Recruiting and retaining experienced, high-quality drivers is a challenge. The job demands long hours on the road away from family. To keep up with driver demand and support recruitment efforts, many of today’s trucks are decked out with all the latest in technology: GPS; TVs; refrigerators; entertainment systems; you name it. While this is certainly important in terms of driver retention, fleet managers need to consider the enormous toll this takes on the truck’s battery.
“Just as technology inside the home has grown, so has the number of devices that can be used inside of a cab,” says Dave Lajeunesse, director of engineering for Phillips Industries. “More systems are being produced to allow drivers to operate more devices.”
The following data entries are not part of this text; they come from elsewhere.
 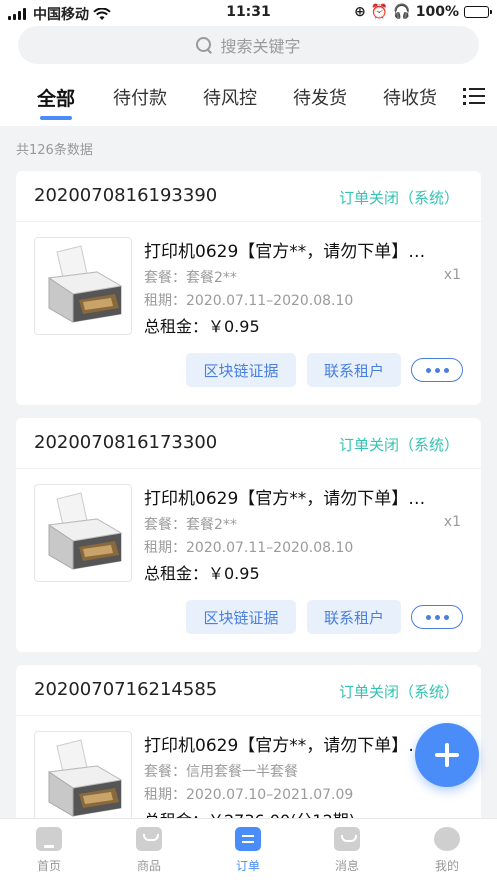 What do you see at coordinates (346, 866) in the screenshot?
I see `nav-messages-label: 消息` at bounding box center [346, 866].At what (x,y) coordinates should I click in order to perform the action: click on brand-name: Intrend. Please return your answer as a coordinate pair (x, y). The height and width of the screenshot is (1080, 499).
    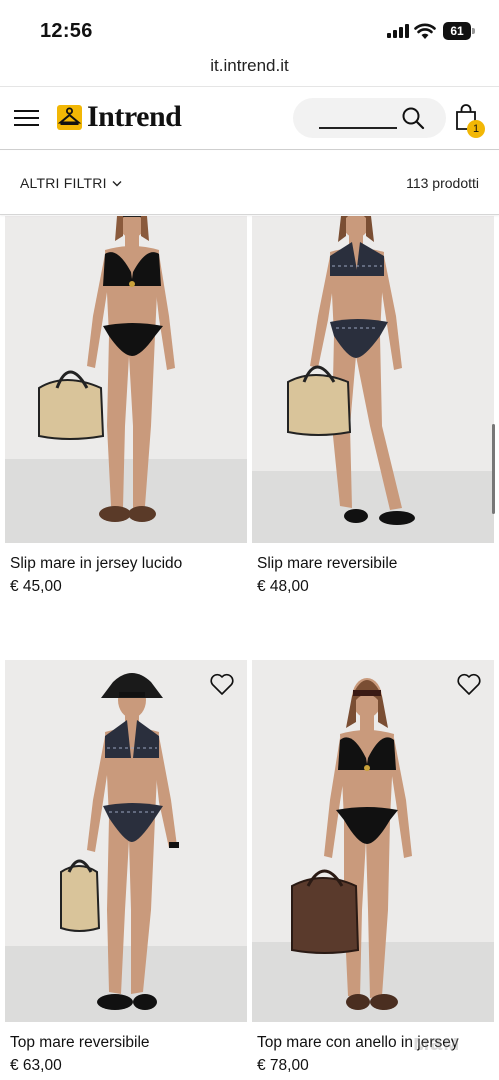
    Looking at the image, I should click on (134, 116).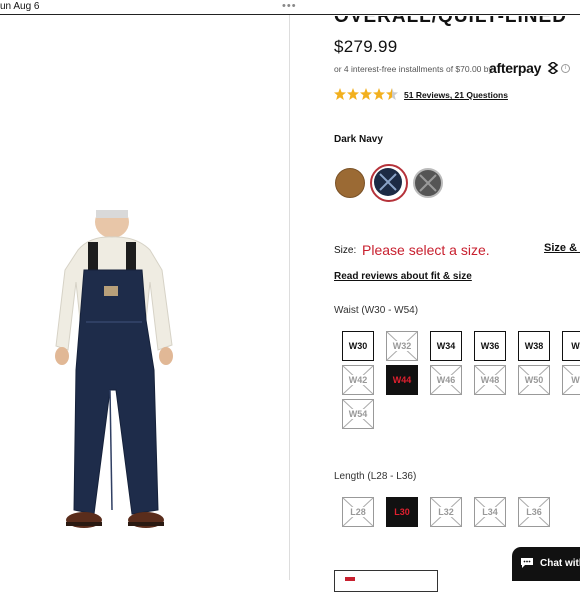 The height and width of the screenshot is (592, 580). I want to click on size-option-w48: W48, so click(490, 380). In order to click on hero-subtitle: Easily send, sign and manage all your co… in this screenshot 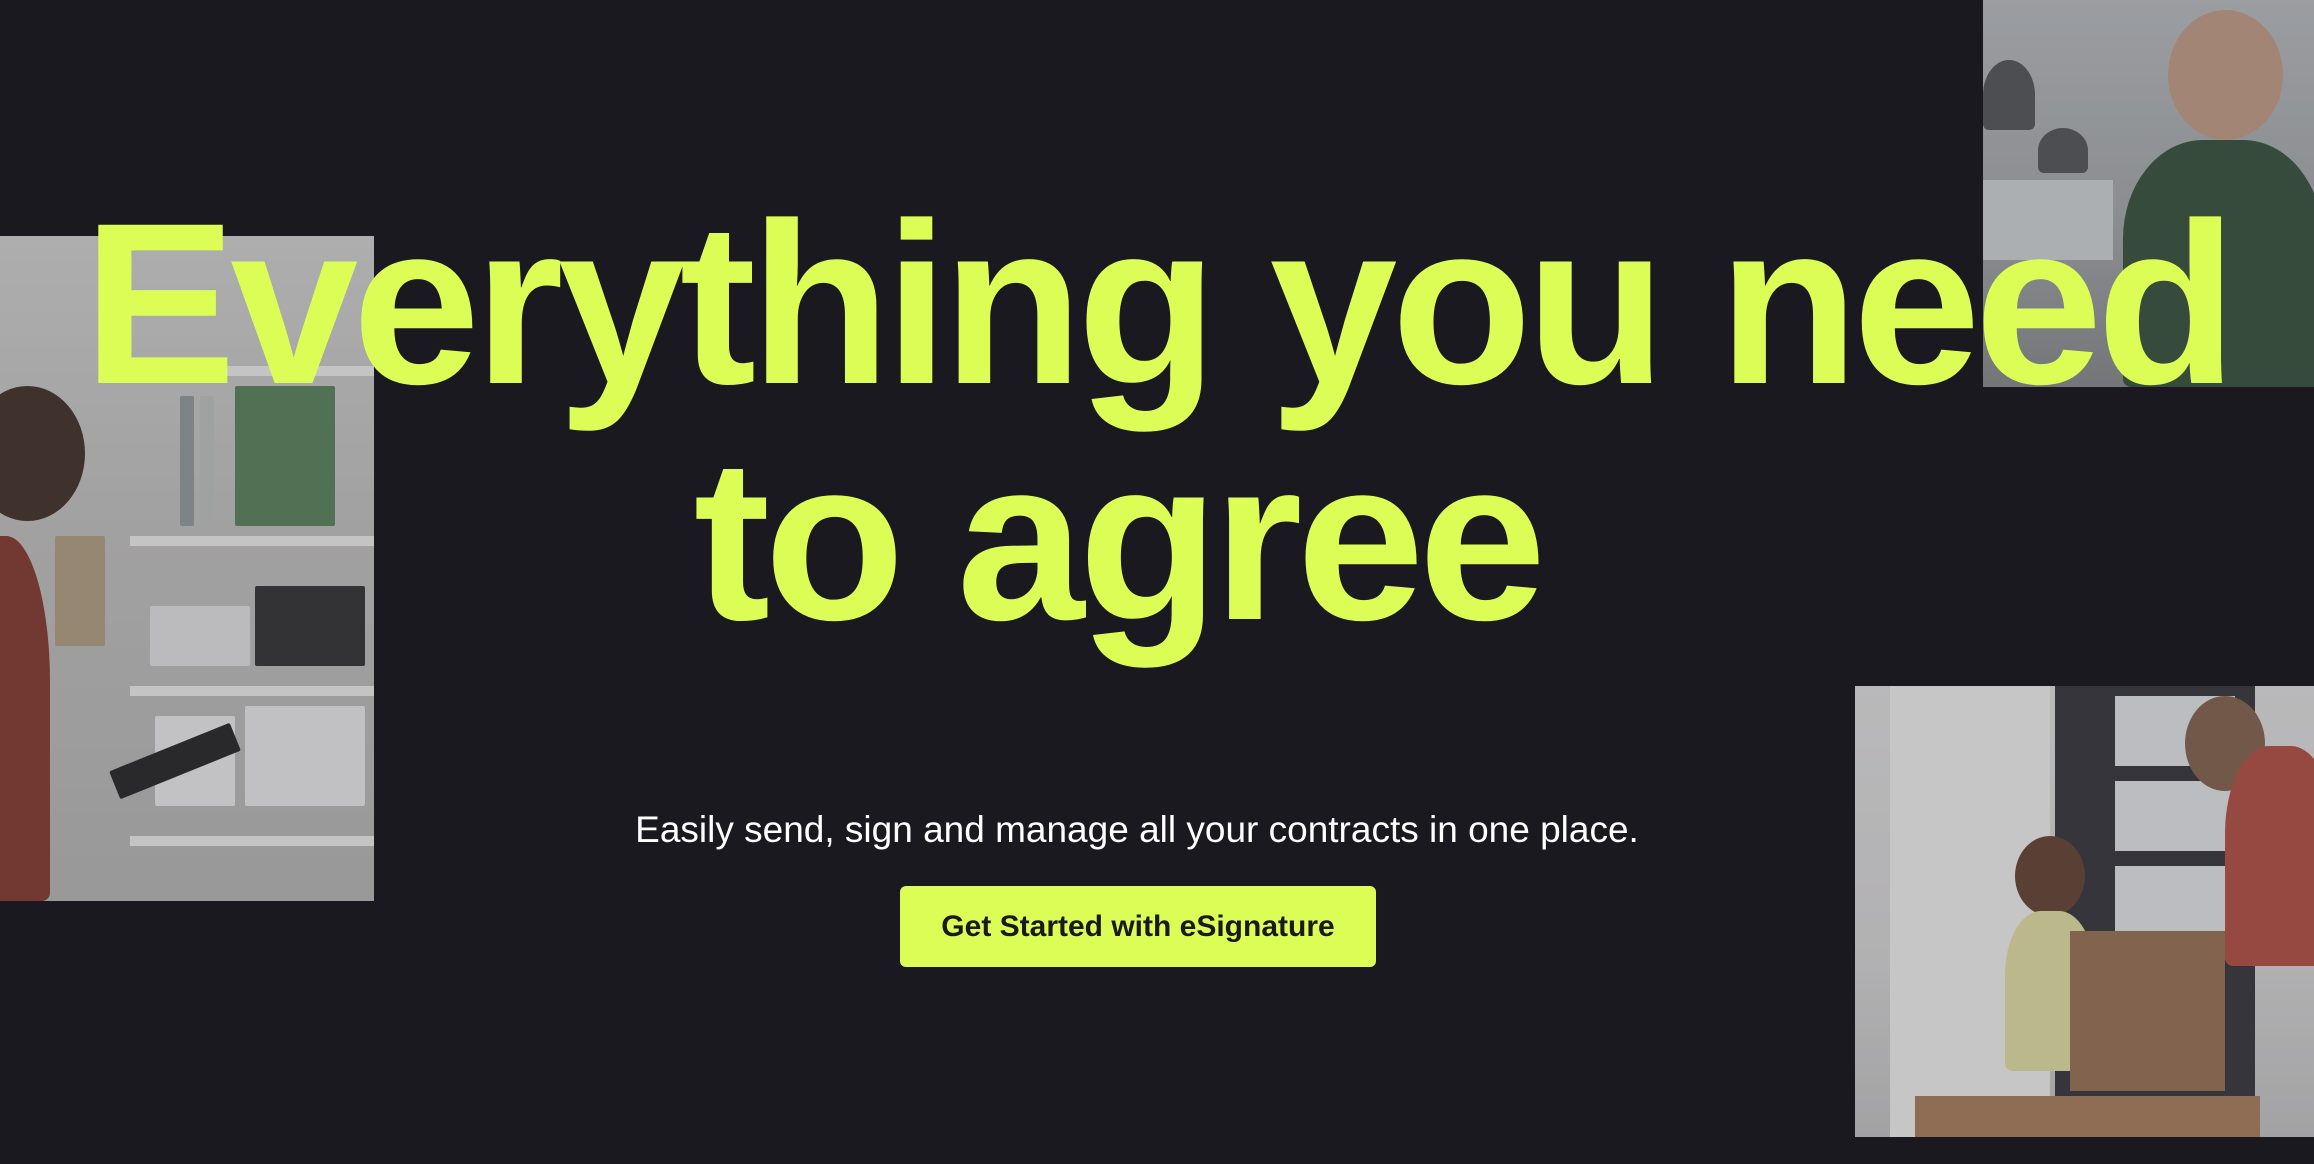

“Hotel load demands seem to increase year over year,” agrees Jeff Brakley, the senior business portfolio manager for trucks at Maxwell Technologies. “As more electronics are added to today’s commercial trucks to meet regulatory and customer demands, we will continue to see increases in both parasitic and hotel loads. Demands for creature comforts such as cell phones, laptops, refrigerators, microwave ovens, TVs and DVD players further add to the ever-growing list of hotel loads.”
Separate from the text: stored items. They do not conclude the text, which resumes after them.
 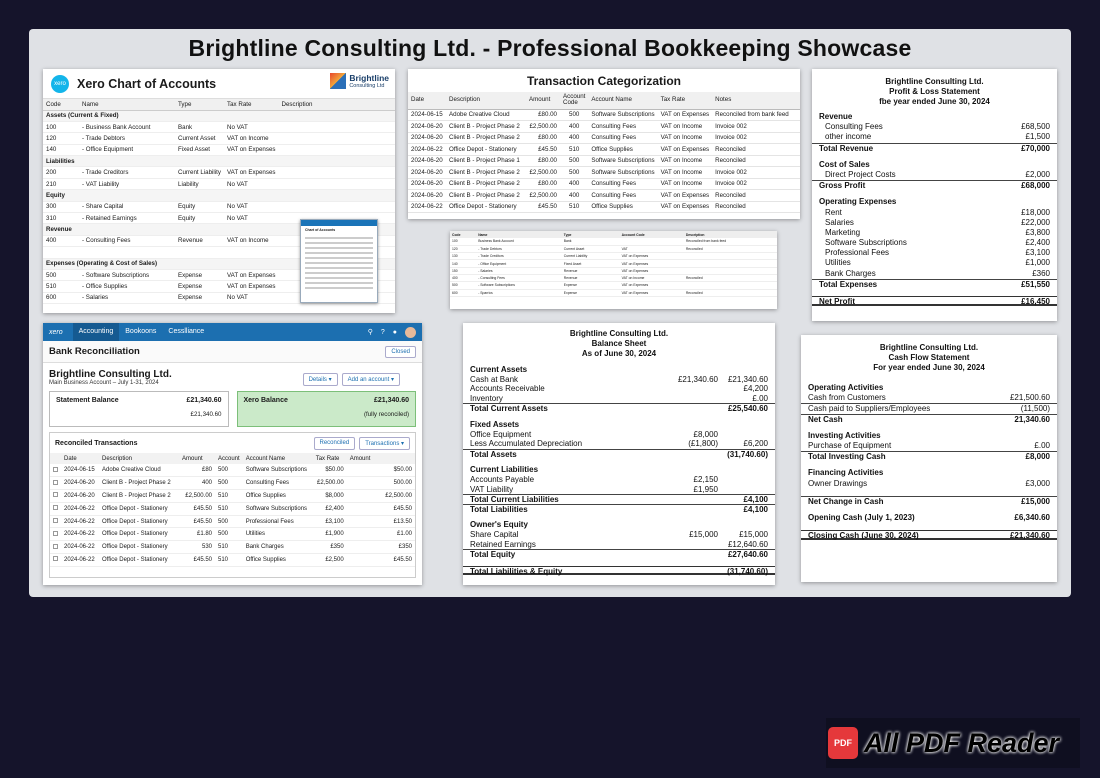 What do you see at coordinates (410, 332) in the screenshot?
I see `avatar` at bounding box center [410, 332].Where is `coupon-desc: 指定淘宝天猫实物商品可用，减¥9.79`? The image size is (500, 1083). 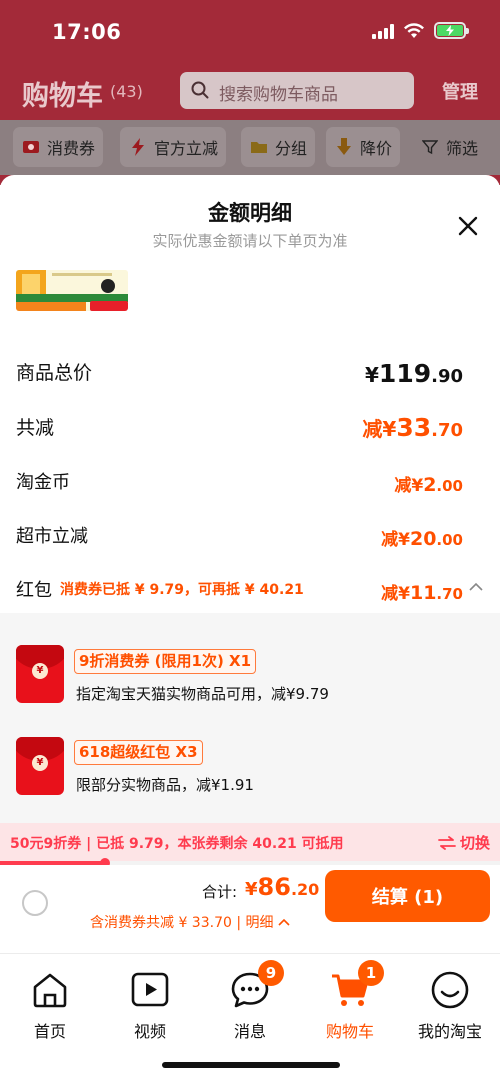
coupon-desc: 指定淘宝天猫实物商品可用，减¥9.79 is located at coordinates (202, 694).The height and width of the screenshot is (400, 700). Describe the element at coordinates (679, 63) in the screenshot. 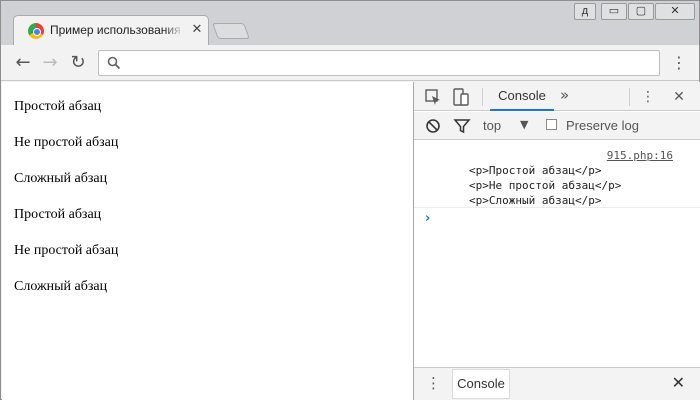

I see `browser-menu-icon: ⋮` at that location.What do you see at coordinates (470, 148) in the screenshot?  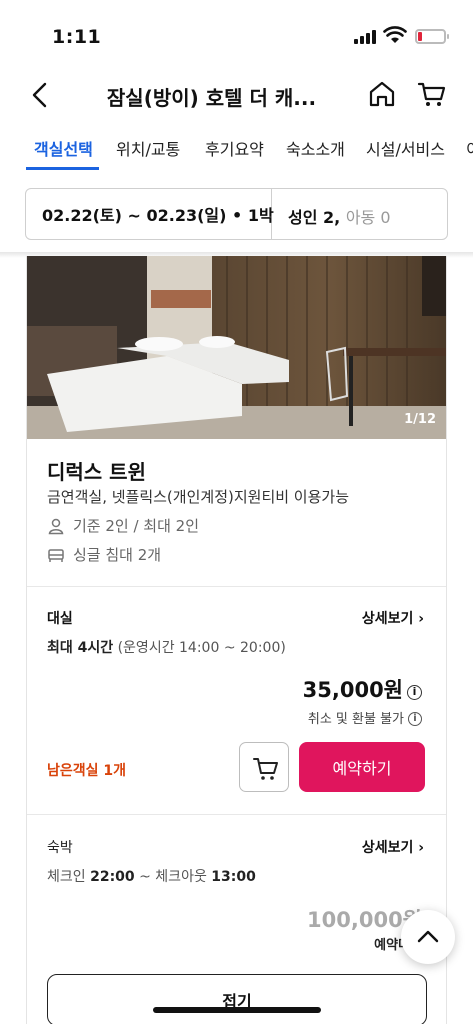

Fleet managers are certainly seeing the effects of this increase in electrical demand. In addition to all the new devices draining the electrical, fleets are still battling the usual battery-drain culprits. David Foster, director of maintenance for Worldwide Equipment Leasing, recalls several issues including: Drivers using lift gates without the power unit running (to keep it charged) or the power cord not properly plugged in and supplying charge to the lift gate battery; drivers leaving the inside box lights on after parking the truck; they leave their headlights on while loading at docks; and issues with refrigerators and inverters causing unnecessary drains on batteries.
“Years ago,” begins Bruce Essig, Odyssey national program manager for EnerSys, “if you turned the vehicle off, the electrical loads went away. Not so anymore. Many of today electronics run constantly: Clocks, navigation systems, alarms, fuel injection computers, etc.”
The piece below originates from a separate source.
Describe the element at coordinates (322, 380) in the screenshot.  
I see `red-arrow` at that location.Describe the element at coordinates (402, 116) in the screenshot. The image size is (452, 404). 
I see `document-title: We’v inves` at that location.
More than anything else, this is the problem that leads to battery failures—too many things running too long overnight.
“There isn’t one particular issue that leads to a truck not starting. It’s more of a cumulative thing—whatever sets it off is just the straw that broke the camel’s back,” says Bruce Purkey of Purkey’s Fleet Electric. “Drivers leave things on all weekend, then the truck won’t start in the morning. None of this affects the truck when it’s on and running. It’s when it’s off that’s the killer.”